▸ Work item
Begin the copy at the line containing "The width and" and end it at the final line of the material below, reproducing each line exactly, without images.

▸ Records for the task
_____
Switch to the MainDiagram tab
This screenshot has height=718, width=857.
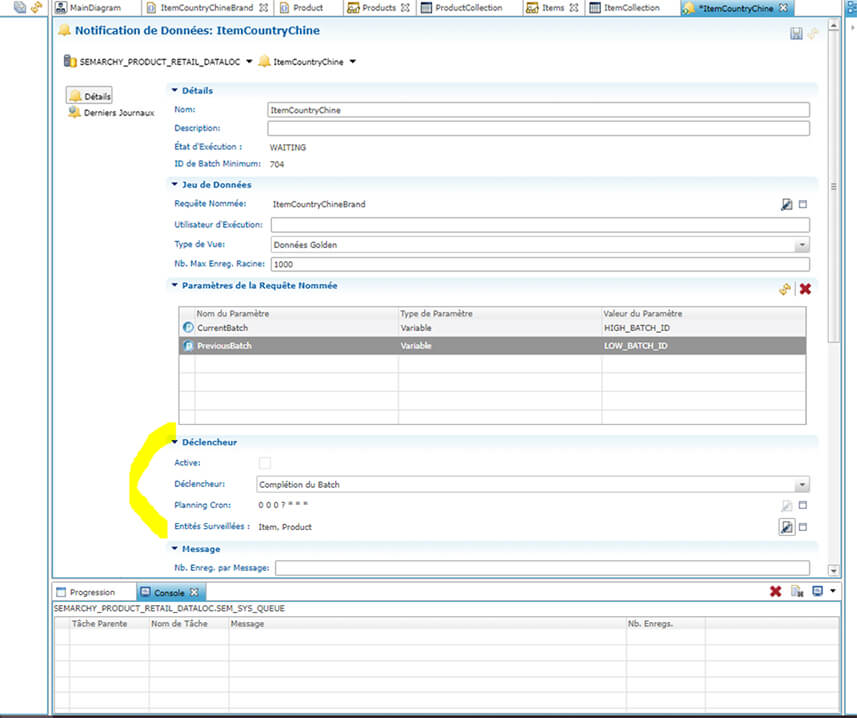tap(94, 8)

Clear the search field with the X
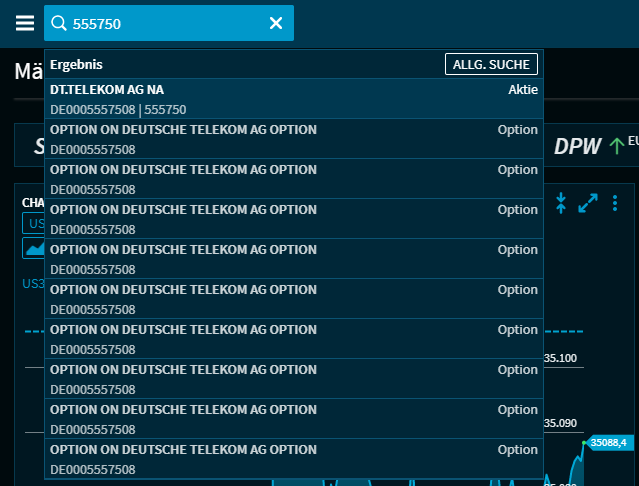[276, 23]
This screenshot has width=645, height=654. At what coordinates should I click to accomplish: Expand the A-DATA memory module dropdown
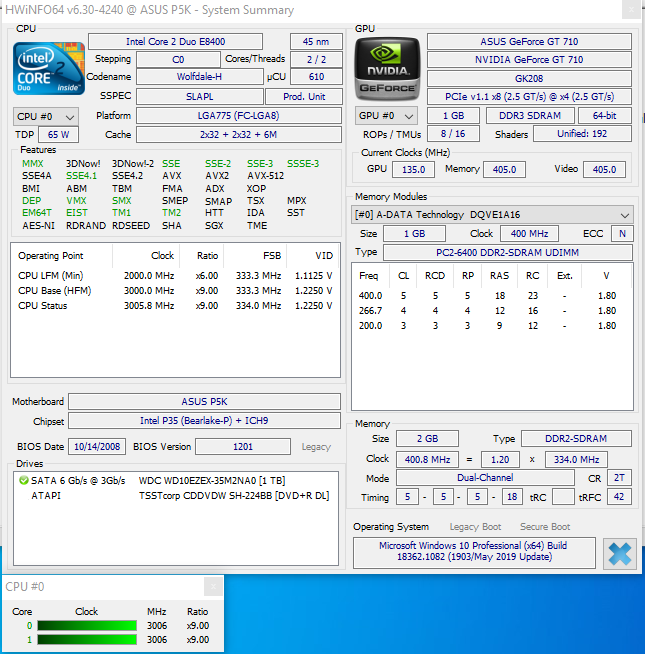coord(493,215)
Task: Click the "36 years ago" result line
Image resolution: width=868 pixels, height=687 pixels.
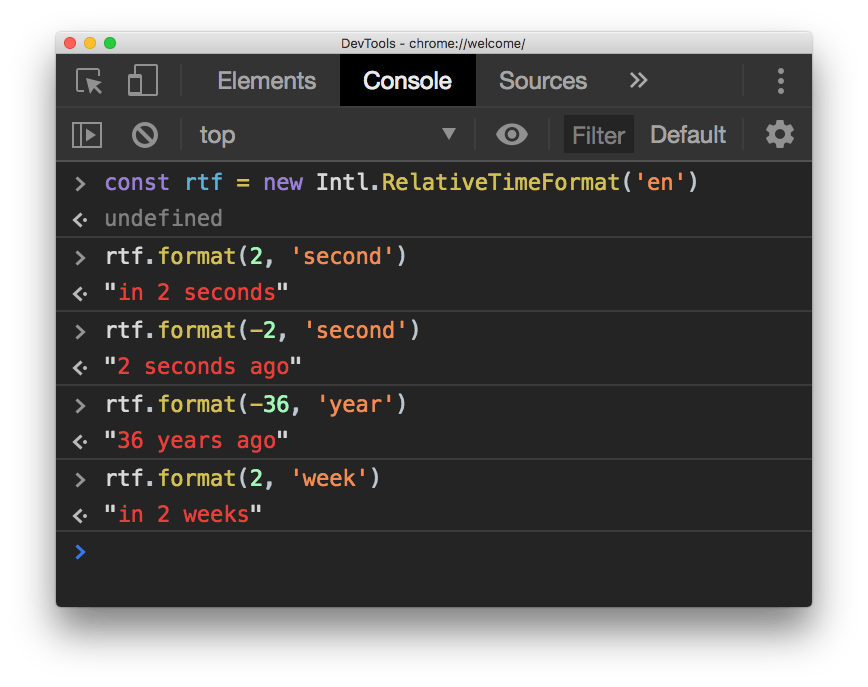Action: click(196, 441)
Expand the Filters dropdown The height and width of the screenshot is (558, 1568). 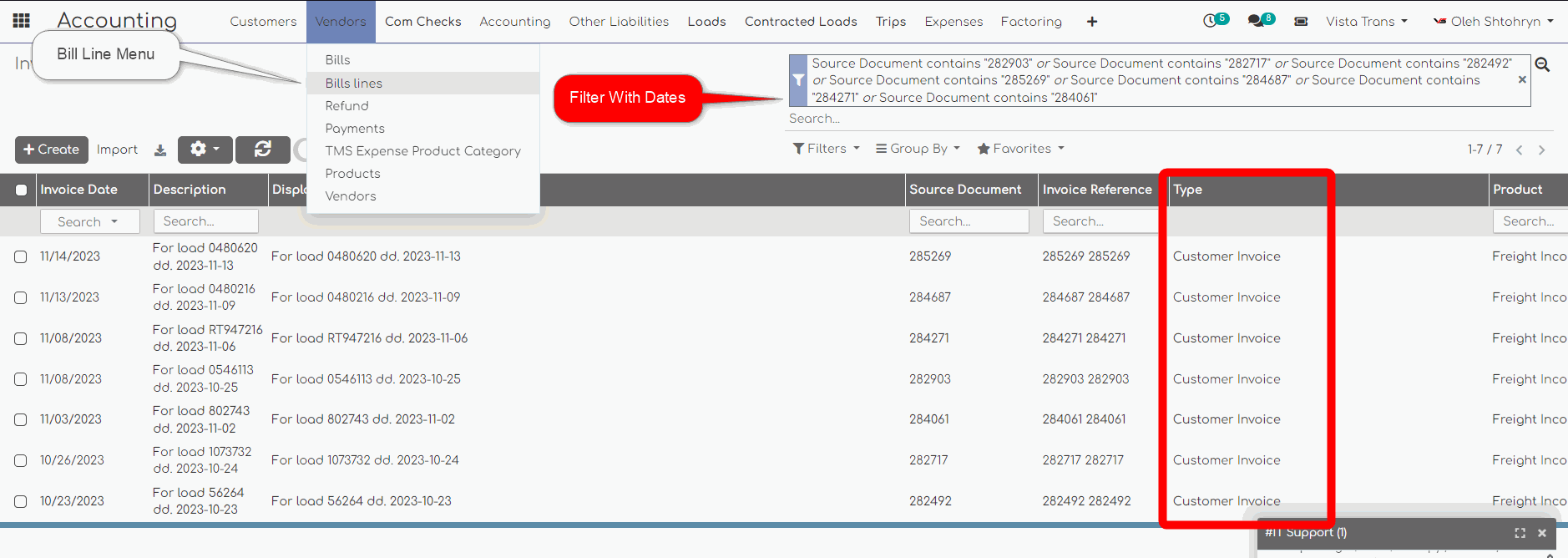point(826,149)

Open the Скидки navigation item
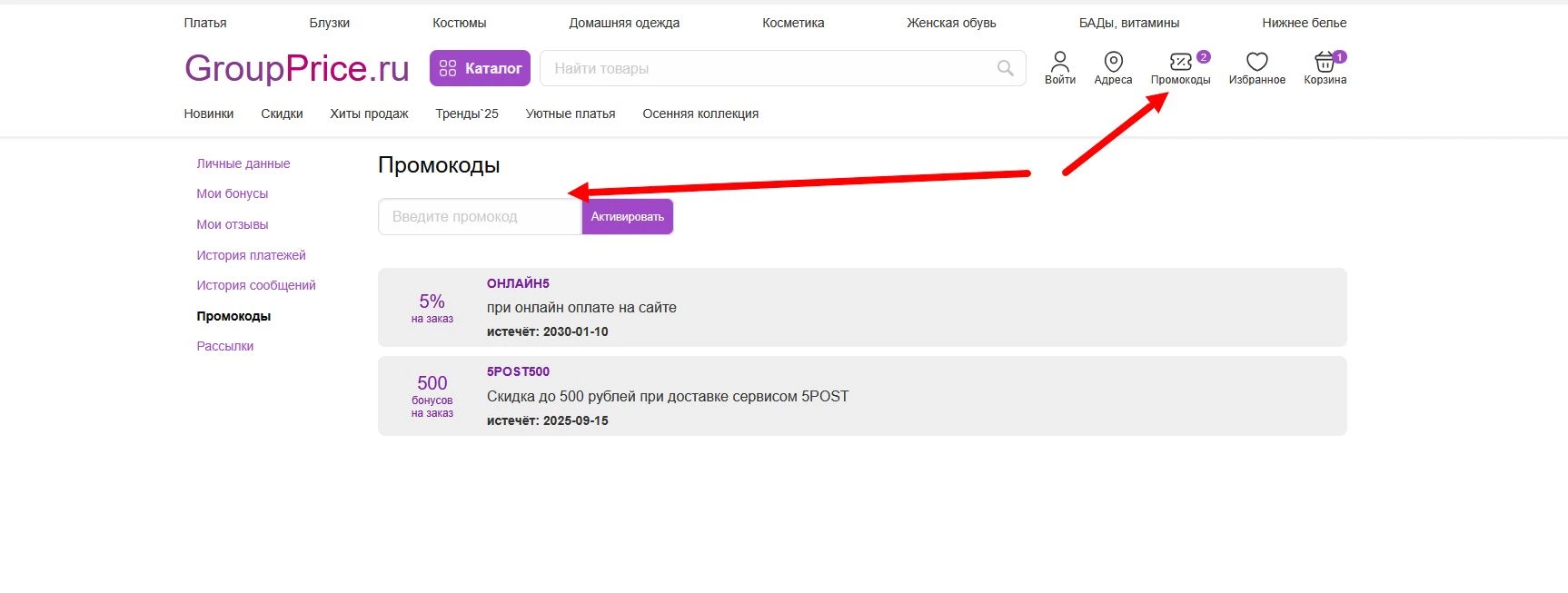tap(282, 114)
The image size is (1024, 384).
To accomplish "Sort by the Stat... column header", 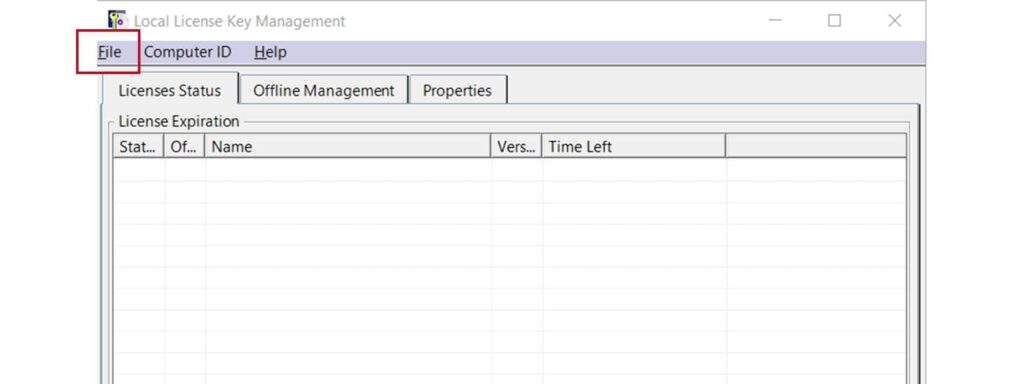I will pyautogui.click(x=139, y=147).
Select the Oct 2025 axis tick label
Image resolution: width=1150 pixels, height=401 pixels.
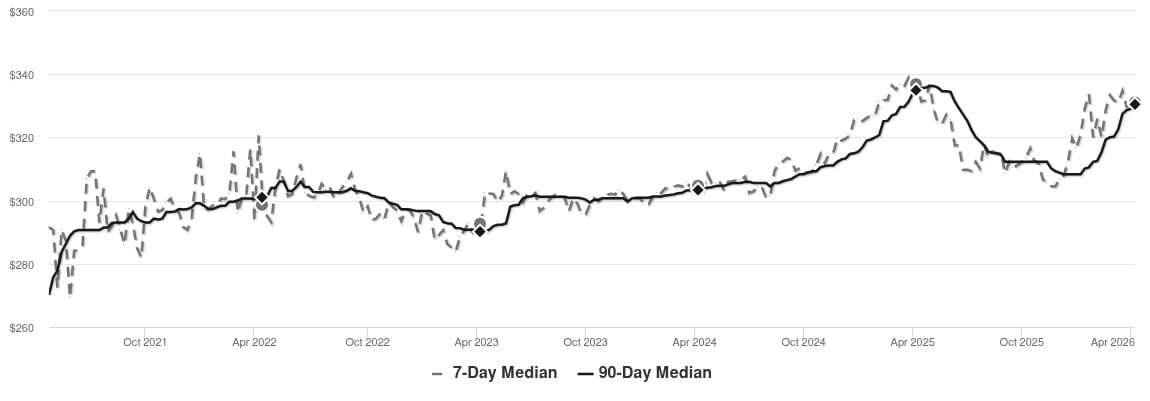(1022, 343)
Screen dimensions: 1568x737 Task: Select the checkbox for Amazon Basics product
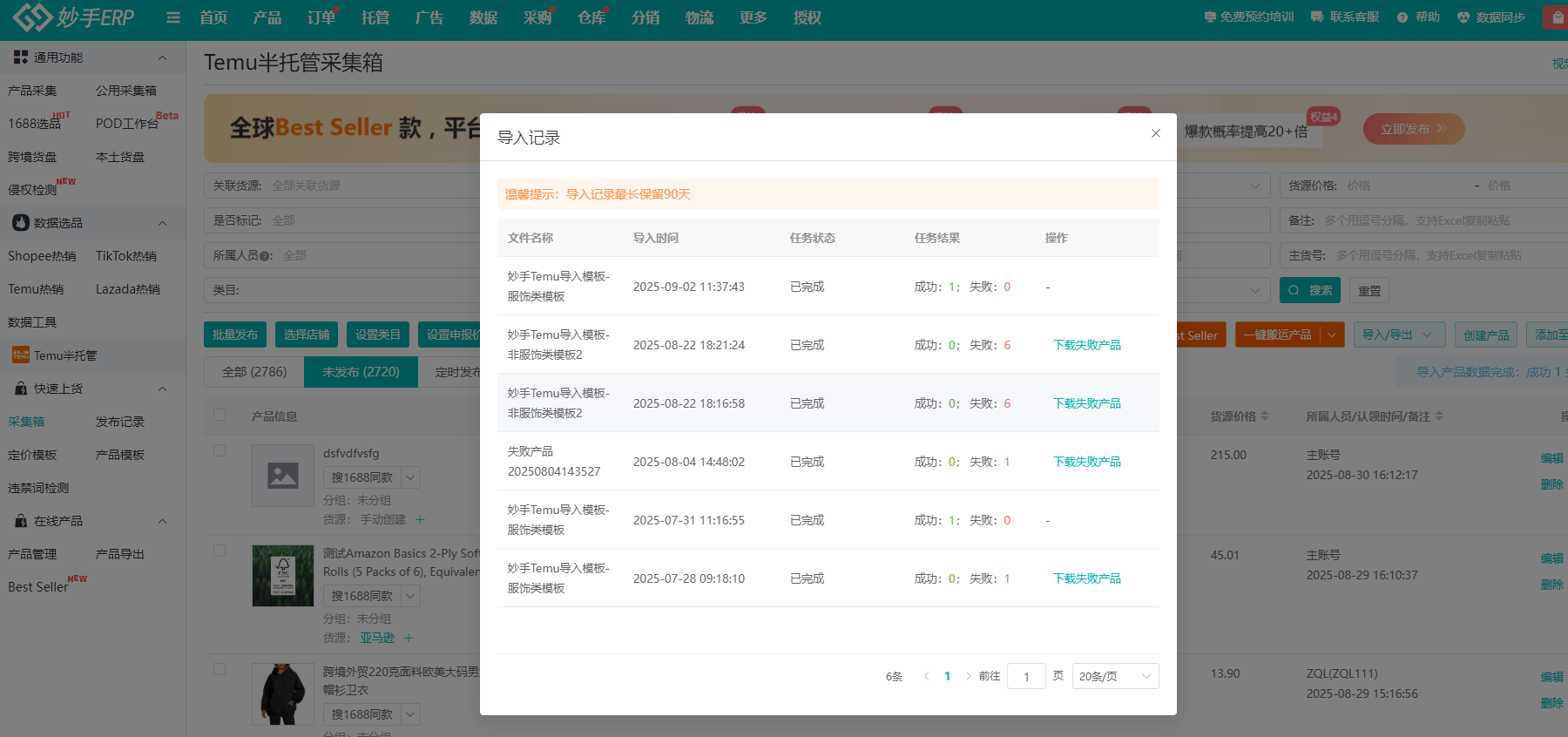(x=220, y=551)
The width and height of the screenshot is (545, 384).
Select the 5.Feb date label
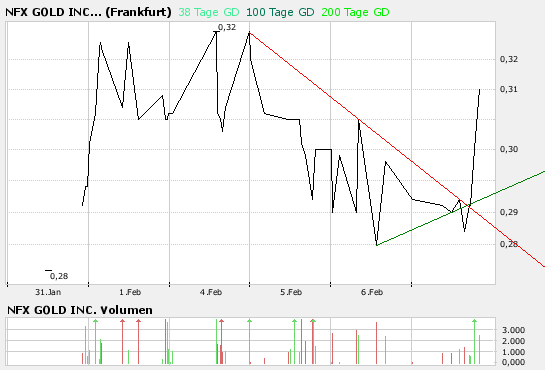coord(291,292)
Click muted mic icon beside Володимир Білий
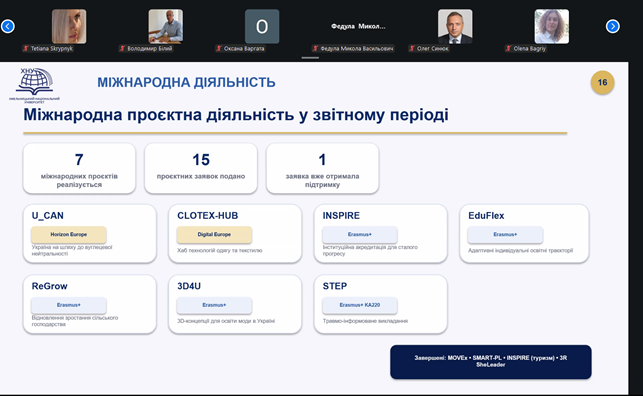 coord(122,48)
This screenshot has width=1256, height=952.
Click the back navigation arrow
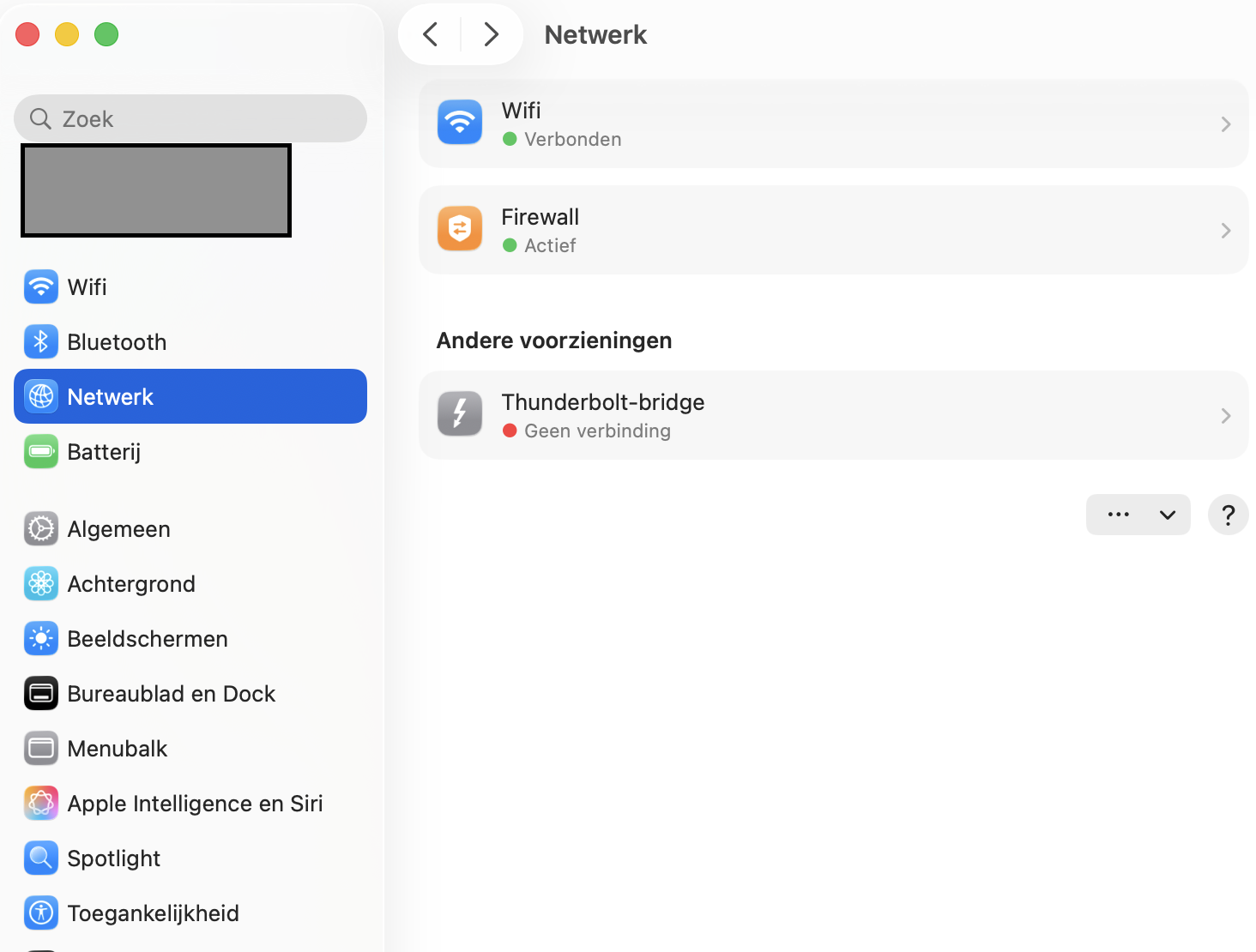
_____
▸ Solution for this exercise
The width and height of the screenshot is (545, 384).
Select the 5.Feb date label
coord(291,292)
Click muted mic icon beside Володимир Білий
 coord(122,48)
This screenshot has width=1256, height=952.
Click the back navigation arrow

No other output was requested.